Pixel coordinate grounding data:
[Start of Attachment]

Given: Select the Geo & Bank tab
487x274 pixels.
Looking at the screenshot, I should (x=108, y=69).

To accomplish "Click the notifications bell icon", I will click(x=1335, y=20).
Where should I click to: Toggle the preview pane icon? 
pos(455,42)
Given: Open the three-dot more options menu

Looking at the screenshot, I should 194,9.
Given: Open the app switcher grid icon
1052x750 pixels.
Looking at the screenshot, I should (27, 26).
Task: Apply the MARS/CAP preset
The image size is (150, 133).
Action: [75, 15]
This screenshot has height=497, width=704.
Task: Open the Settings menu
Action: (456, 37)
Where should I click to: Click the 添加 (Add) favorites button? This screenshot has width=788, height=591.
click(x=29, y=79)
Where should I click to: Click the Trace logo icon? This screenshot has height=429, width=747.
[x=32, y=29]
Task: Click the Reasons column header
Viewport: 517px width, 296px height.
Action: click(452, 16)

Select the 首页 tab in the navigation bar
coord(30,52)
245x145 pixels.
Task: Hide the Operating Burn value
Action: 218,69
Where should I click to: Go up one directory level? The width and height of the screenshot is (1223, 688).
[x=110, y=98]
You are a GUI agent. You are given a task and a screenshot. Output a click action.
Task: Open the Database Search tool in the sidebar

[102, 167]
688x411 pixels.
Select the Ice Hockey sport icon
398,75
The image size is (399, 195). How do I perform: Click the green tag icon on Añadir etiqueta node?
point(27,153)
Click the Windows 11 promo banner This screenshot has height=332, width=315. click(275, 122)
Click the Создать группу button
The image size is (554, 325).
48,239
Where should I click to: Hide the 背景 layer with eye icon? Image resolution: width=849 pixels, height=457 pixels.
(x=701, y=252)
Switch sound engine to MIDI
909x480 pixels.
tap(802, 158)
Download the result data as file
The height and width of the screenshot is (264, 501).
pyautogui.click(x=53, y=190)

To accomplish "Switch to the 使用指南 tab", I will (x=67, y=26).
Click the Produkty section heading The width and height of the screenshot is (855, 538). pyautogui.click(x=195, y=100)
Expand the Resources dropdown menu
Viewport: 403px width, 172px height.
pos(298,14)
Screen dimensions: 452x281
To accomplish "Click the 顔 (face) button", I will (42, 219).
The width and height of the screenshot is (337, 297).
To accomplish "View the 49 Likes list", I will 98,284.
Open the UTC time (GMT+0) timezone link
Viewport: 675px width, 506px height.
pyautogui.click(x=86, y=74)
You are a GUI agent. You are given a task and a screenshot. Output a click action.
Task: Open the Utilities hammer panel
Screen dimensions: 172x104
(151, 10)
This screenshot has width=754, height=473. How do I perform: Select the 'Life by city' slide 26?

[End of Attachment]

Work instructions -> Exact reproduction of every entry is needed.

Exercise response ->
Given: Select the Geo & Bank tab
487x274 pixels.
Looking at the screenshot, I should (x=108, y=69).

To accomplish "Click the notifications bell icon", I will click(x=1335, y=20).
Where should I click to: Toggle the preview pane icon? 
pos(455,42)
Given: Open the three-dot more options menu

Looking at the screenshot, I should 194,9.
Given: Open the app switcher grid icon
1052x750 pixels.
Looking at the screenshot, I should (27, 26).
Task: Apply the MARS/CAP preset
The image size is (150, 133).
Action: [75, 15]
This screenshot has height=497, width=704.
Task: Open the Settings menu
Action: (456, 37)
Where should I click to: Click the 添加 (Add) favorites button? This screenshot has width=788, height=591.
click(x=29, y=79)
Where should I click to: Click the Trace logo icon? This screenshot has height=429, width=747.
[x=32, y=29]
Task: Click the Reasons column header
Viewport: 517px width, 296px height.
Action: click(452, 16)

Select the 首页 tab in the navigation bar
coord(30,52)
245x145 pixels.
Task: Hide the Operating Burn value
Action: 218,69
Where should I click to: Go up one directory level? The width and height of the screenshot is (1223, 688).
[x=110, y=98]
You are a GUI agent. You are given a task and a screenshot. Output a click action.
Task: Open the Database Search tool in the sidebar

[102, 167]
688x411 pixels.
Select the Ice Hockey sport icon
398,75
The image size is (399, 195). How do I perform: Click the green tag icon on Añadir etiqueta node?
point(27,153)
Click the Windows 11 promo banner This screenshot has height=332, width=315. click(275, 122)
Click the Создать группу button
The image size is (554, 325).
48,239
Where should I click to: Hide the 背景 layer with eye icon? Image resolution: width=849 pixels, height=457 pixels.
(x=701, y=252)
Switch sound engine to MIDI
909x480 pixels.
tap(802, 158)
Download the result data as file
The height and width of the screenshot is (264, 501).
pyautogui.click(x=53, y=190)

To accomplish "Switch to the 使用指南 tab", I will (x=67, y=26).
Click the Produkty section heading The width and height of the screenshot is (855, 538). pyautogui.click(x=195, y=100)
Expand the Resources dropdown menu
Viewport: 403px width, 172px height.
pos(298,14)
Screen dimensions: 452x281
To accomplish "Click the 顔 (face) button", I will (42, 219).
The width and height of the screenshot is (337, 297).
To accomplish "View the 49 Likes list", I will 98,284.
Open the UTC time (GMT+0) timezone link
Viewport: 675px width, 506px height.
pyautogui.click(x=86, y=74)
You are a GUI agent. You are given a task and a screenshot. Output a click action.
Task: Open the Utilities hammer panel
Screen dimensions: 172x104
(151, 10)
This screenshot has width=754, height=473. How do I perform: Select the 'Life by city' slide 26?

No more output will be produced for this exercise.